Bad Day

Oct 16, 2003 01:58

Yeah, it's been one of them days. Have you ever woken up and felt like crap? Well that's how I feel right now, like utter crap. I dunno, I'm just tired of everything and everyone. If I could go to sleep and just never wake up, I'd be so happy. I don't care who will miss me [believe me, it's not many], just as long as I'm at peace with myself. But that's not gonna happen, so yeah life is gonna keep on kicking me in the ass. Whoo.

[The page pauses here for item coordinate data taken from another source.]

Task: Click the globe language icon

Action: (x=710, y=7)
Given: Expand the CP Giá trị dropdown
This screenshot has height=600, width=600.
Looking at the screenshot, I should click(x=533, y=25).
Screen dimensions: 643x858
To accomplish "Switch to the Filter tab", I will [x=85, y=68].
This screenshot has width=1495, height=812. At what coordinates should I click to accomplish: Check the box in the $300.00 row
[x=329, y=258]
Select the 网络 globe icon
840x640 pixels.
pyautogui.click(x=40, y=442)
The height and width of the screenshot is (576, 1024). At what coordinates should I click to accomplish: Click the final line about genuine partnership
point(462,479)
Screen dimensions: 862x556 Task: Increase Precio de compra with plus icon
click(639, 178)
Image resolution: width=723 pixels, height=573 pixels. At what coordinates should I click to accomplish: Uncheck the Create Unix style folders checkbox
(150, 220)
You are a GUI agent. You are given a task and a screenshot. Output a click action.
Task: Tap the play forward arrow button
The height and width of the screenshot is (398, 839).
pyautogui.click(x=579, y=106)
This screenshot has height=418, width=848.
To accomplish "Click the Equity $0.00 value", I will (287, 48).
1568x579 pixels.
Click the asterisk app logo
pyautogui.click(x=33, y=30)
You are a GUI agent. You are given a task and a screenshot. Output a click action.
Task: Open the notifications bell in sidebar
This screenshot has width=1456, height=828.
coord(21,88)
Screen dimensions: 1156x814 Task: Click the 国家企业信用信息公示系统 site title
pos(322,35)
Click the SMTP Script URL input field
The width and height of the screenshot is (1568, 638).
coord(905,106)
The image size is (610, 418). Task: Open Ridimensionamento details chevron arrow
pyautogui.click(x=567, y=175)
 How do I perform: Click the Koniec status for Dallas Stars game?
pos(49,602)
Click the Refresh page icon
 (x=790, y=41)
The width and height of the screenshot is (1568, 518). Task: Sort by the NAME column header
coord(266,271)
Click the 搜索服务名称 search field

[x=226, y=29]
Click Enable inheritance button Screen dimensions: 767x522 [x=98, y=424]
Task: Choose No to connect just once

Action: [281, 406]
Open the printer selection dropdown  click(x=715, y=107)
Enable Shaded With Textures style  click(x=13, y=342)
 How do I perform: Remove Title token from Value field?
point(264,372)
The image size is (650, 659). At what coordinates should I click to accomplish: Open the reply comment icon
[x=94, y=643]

College sucked today [computer class...fuckin' hate it]. TV sucked today [Yankees lost, Cubs lost the Division, Angel was blah (sorry Romeo, just wasn't into it until Spike at the end with Fred), Smallville was the only plus (Jesse Metcalfe ruled)]. People on the street were giving me dirty looks for some reason [ask them cuz I dunno]. No motivation to continue with Dtv at this point [keep wondering if I'm just wasting my time]. Everything in general just sucked and it still does. My mood has been turning off some people...GOOD. That's what I want. I only care about myself at this point. That may be hard for some people to understand, but I'm being selfish for once in my life. So if you guys wanna talk to me, I'll give ya the signal to once I feel better. But for the time being, stay out of my way.

New layout for The Texas Chainsaw Massacre remake starring Jessica Biel, which comes out on Friday. Heard good things about it and plan to see it this weekend. You'll get a review on it, as well as the four original TCM movies sometime this weekend.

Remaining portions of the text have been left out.